If you’ve been waiting for a Lyme disease vaccine, now’s your moment to get jabbed. Phase three of a clinical study by Pfizer Inc. and Valneva SE is now enrolling about 6,000 participants ages 5 and up in Europe and the United States, including locally.
Officially, the vaccine is called VLA15, a vaccine against Lyme for outdoor recreationists. According to a press release, data from phase two “continue to demonstrate strong immunogenicity in adults as well as in children, with acceptable safety and tolerability profiles in both study populations.”
The goal of the third phase is “to investigate the efficacy, safety and immunogenicity of their investigational Lyme disease vaccine candidate.”
That’s a lot of jargon but here’s what you need to know: if all goes well, applications for approval would go to the FDA and its European counterparts in 2025. (Valneva is a French biotech company.)
While all VLA15 phase three trial sites are situated in Lyme-endemic regions, there are somehow none in the Hudson Valley — yet. Still, it’s an easy drive to sites in Albany, as well as Connecticut and New Jersey. “A participant is welcome to travel to sites if they are enrolled in the study,” said Kit Longley of Pfizer Global media relations, in an email.
Sign-up is simple, though despite Longley’s assertation, this Hudson Valley resident wasn’t automatically offered a site to travel to. Accepted participants will get three doses to start and then a future booster dose. No one will know if they get the vaccine or saline placebo.
One person who will not be participating in the study is Dr. Rick Ostfeld, a disease ecologist with The Cary Institute of Ecosystem Studies in Millbrook. Though he is an expert in Lyme and other tick-borne diseases, and he and other colleagues took part in a Lyme vaccine trial in the late 1990s run by Connaught Laboratories, he wasn’t approached to enroll in this Pfizer-Valneva study, so he isn’t doing so. “I have no qualms about enrolling in such things,” he noted.
The previous vaccine — the manufacturer now known as GlaxoSmithKline beat out Connaught to the market — was available for a few years and then pulled for poor sales. “The vaccine was accused of causing some autoimmune disorders in people. A class action lawsuit was filed and settled out of court. I’m not aware of any evidence that the complaint had any merit, but I guess enough damage was done that it wasn’t profitable,” Ostfeld said.
He assumes VLA15 will be similar to the GlaxoSmithKline vaccine, with improvements and attention to avoiding any other immune response that might cause problems. “It’s supposed to be safer, even though the first one was quite safe,” Ostfeld said.
As an outsider with over three decades of experience with ticks, Ostfeld has some broad concerns about the vaccine. “It isn’t just Lyme anymore. We know there are other tick-borne diseases that are increasing and more and more of a menace all the time. In some cases, they are increasing faster than Lyme.” Any Lyme-only vaccine will have no impact on Powassan virus, Babesiosis, Anaplasmosis, or other concerning diseases.

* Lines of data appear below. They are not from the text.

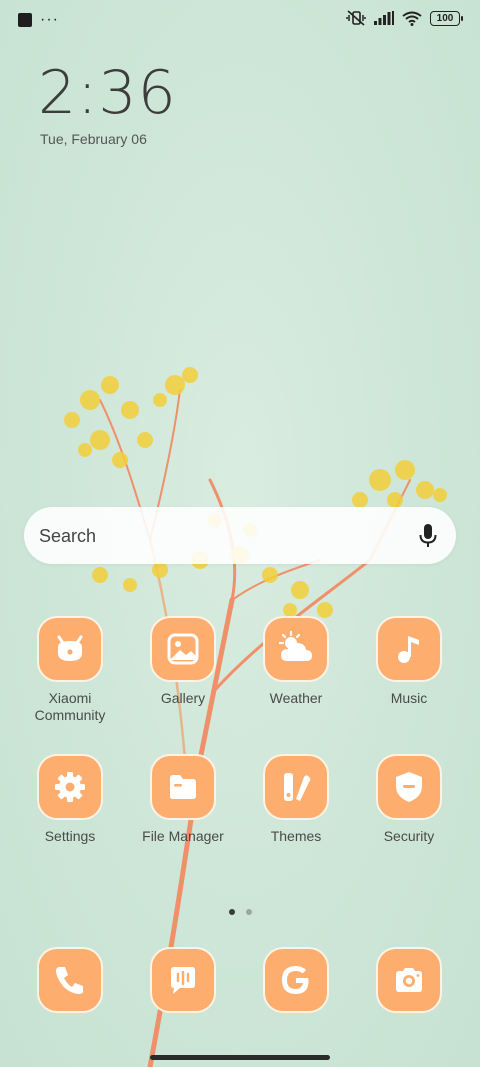 The image size is (480, 1067). I want to click on app-label: File Manager, so click(183, 836). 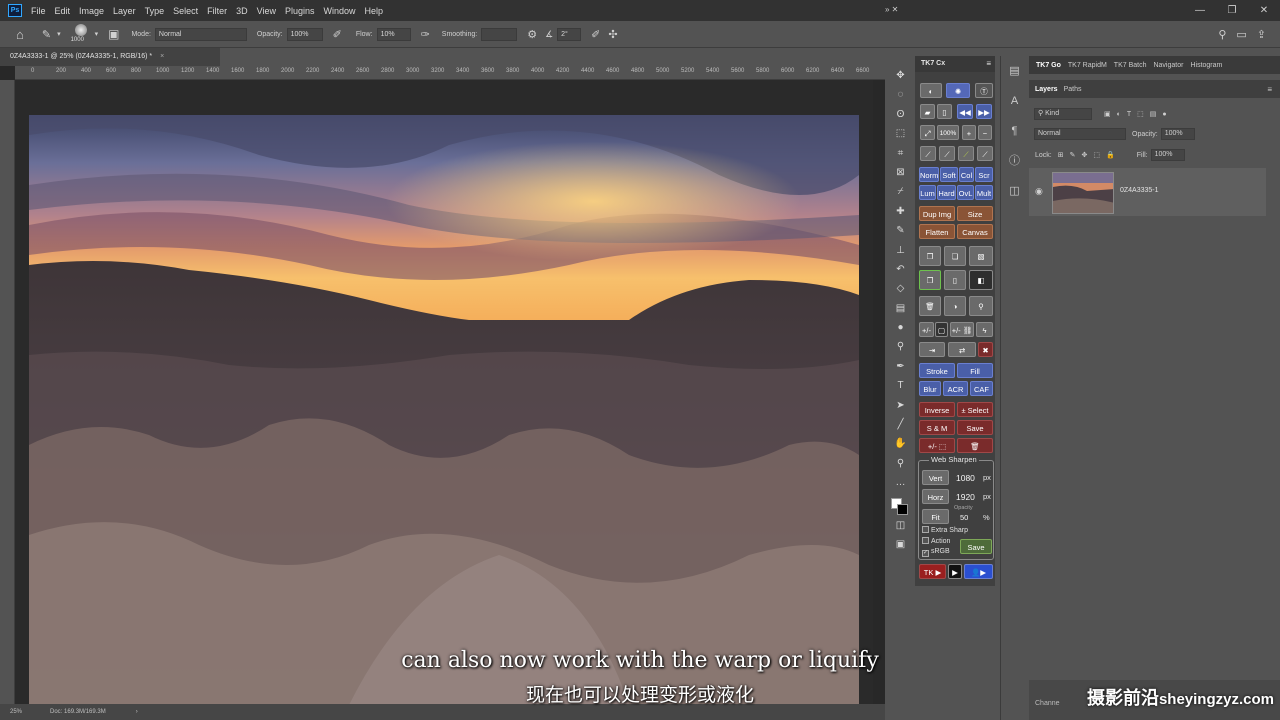 I want to click on zoom-level: 25%, so click(x=16, y=712).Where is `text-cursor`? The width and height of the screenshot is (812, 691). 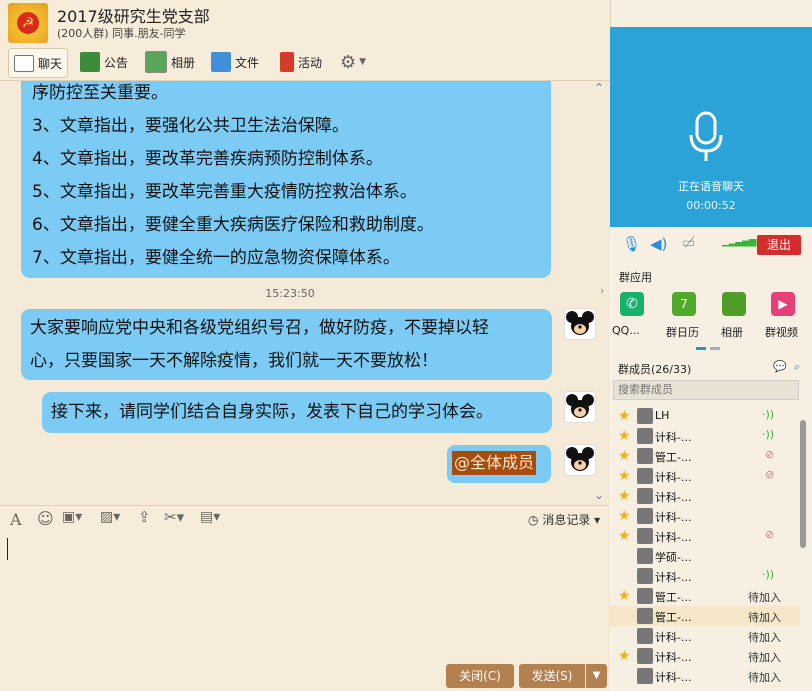
text-cursor is located at coordinates (8, 549).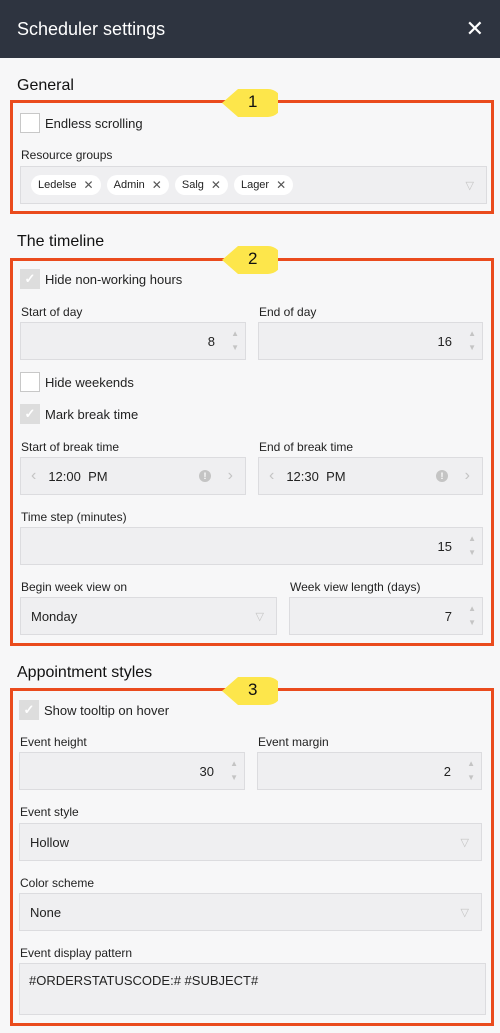 This screenshot has width=500, height=1033. What do you see at coordinates (90, 382) in the screenshot?
I see `hide-weekends-label: Hide weekends` at bounding box center [90, 382].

“That is a potential drawback to this vaccine,” Ostfield said. “You may think, ‘let’s take these diseases one at a time. Lyme is most frequent.’ One potential problem is if you get your vaccine about Lyme, now you think you don’t have to worry about tick bites anymore.”

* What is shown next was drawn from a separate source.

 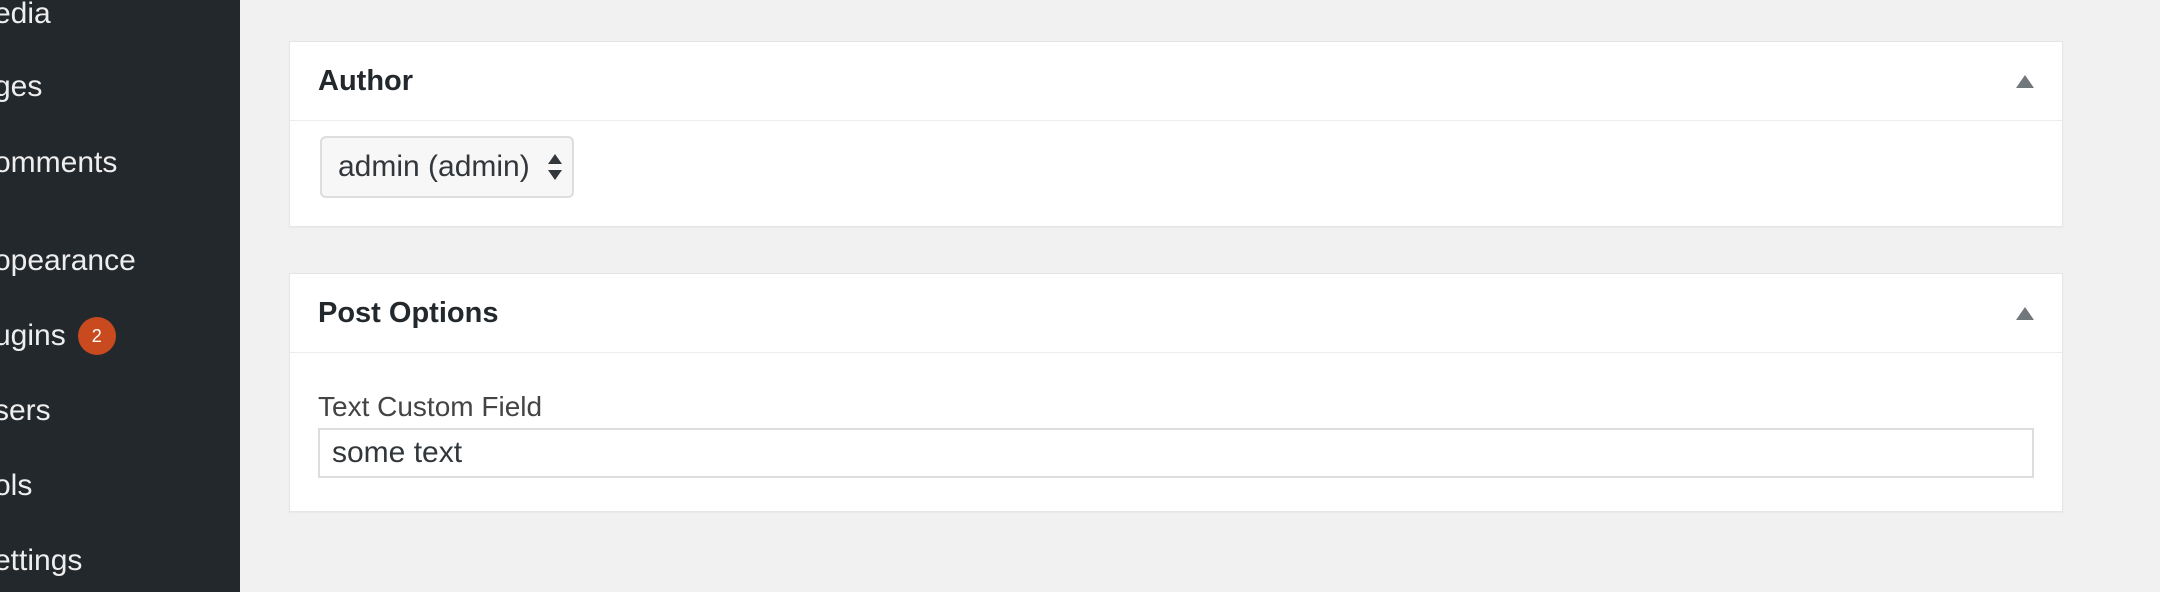 I want to click on menu-item-plugins: ugins 2, so click(x=120, y=336).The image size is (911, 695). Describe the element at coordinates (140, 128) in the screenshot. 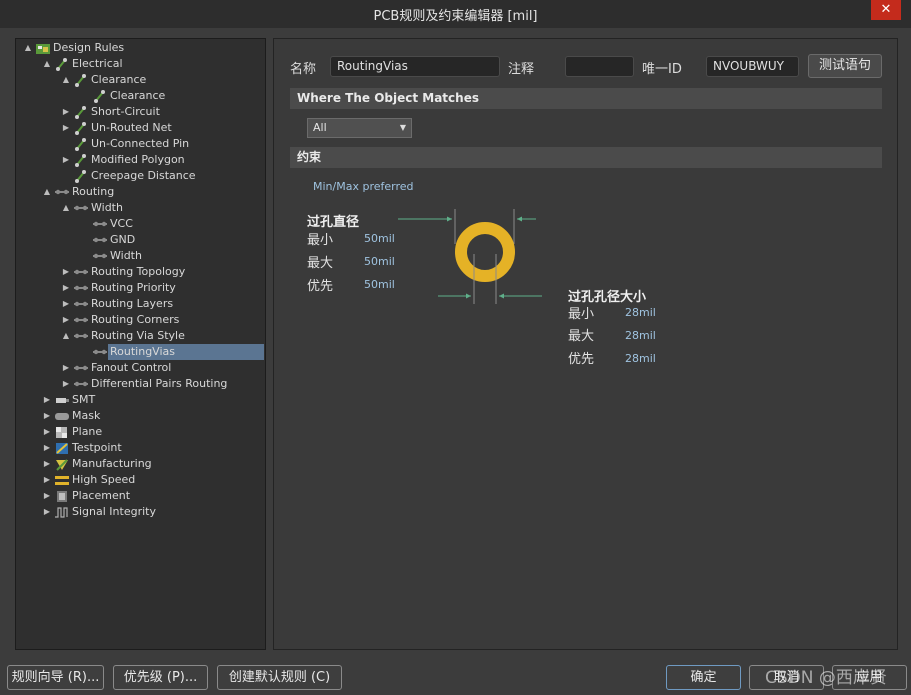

Should people relax vigilance against tick bites, it’s possible they will be at higher risk of getting other tick-borne infections. Ostfeld wishes any Lyme vaccine will be accompanied by patient education to warn people to continue to take precautions to protect against tick bites. These include imperfect but effective steps well known in the Hudson Valley: tick checking and wearing repellents, long pants and long socks, and trying to stay out of tall grasses and leaf litter.
Ostfeld is hopeful that in the next five to 10 years there will be an anti-tick vaccine. “This is not based on a particular pathogen. (An anti-tick vaccine) would prime your immune system to attack the tick itself when it starts to bite you,” he said. “There are all kinds of really interesting chemicals in tick saliva. They are able to stay attached for the several days it takes to get a blood meal from us. They have antihistamines and anticoagulants. It’s remarkable.”
There are scientists, including at Yale, currently fast at work on targeting proteins in tick saliva that would cause humans to attack ticks’ salivary glands. The idea would be for people to get a big reaction at the site of a bite and that humans could kill ticks or at least make them withdraw so they can’t embed in our skin.
“That would work against all of these tick-borne pathogens. I would be more bullish about that than a vaccine against one thing,” said Ostfeld. The difficulty is developing this kind of vaccine in a way that humans won’t react to their own proteins. “It’s a safety issue in designing a vaccine.”
For now, as hopeful people in tick-infested communities enroll in phase three of the first possible Lyme vaccine in 20 years, Ostfeld feels VLA15 could be useful, but it’s not the cure locals have been waiting for. “I don’t see it as a panacea. I don’t think it’s going to end the Lyme epidemic, but it will help.”